Data entries —

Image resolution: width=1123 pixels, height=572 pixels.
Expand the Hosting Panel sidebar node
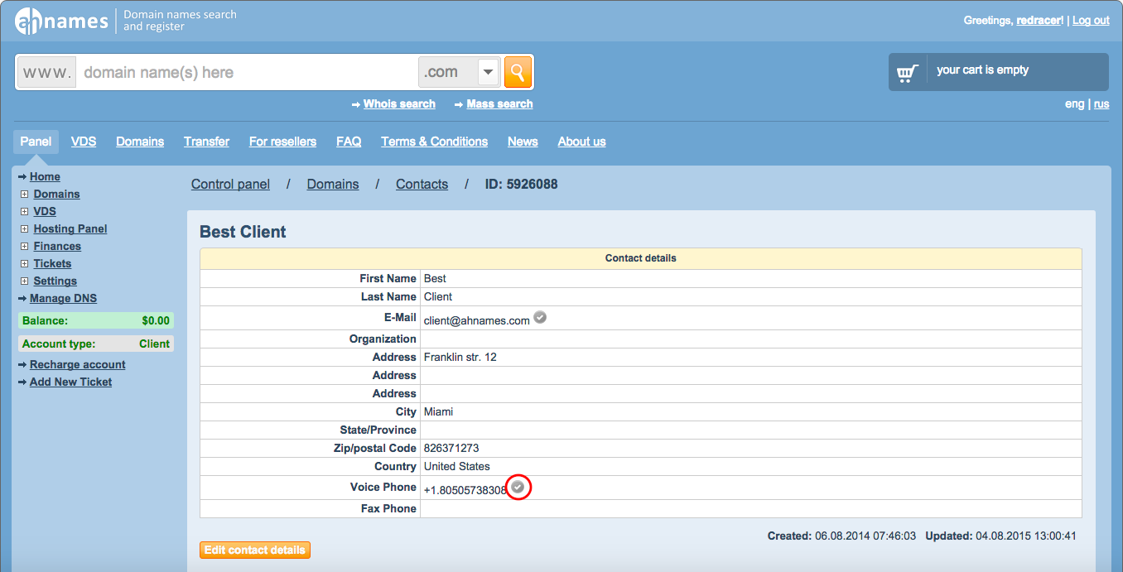(25, 229)
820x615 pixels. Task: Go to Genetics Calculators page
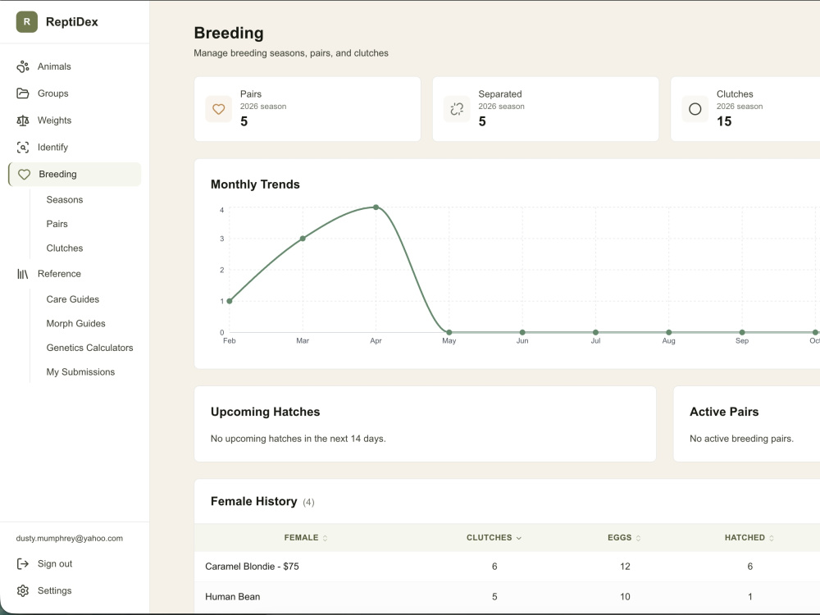(x=89, y=348)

Task goal —
Each line of the data must be transcribed exactly; pictures are not carried over.

Exercise result —
Image resolution: width=1123 pixels, height=572 pixels.
Expand the Hosting Panel sidebar node
(25, 229)
820x615 pixels. Task: Go to Genetics Calculators page
(x=89, y=348)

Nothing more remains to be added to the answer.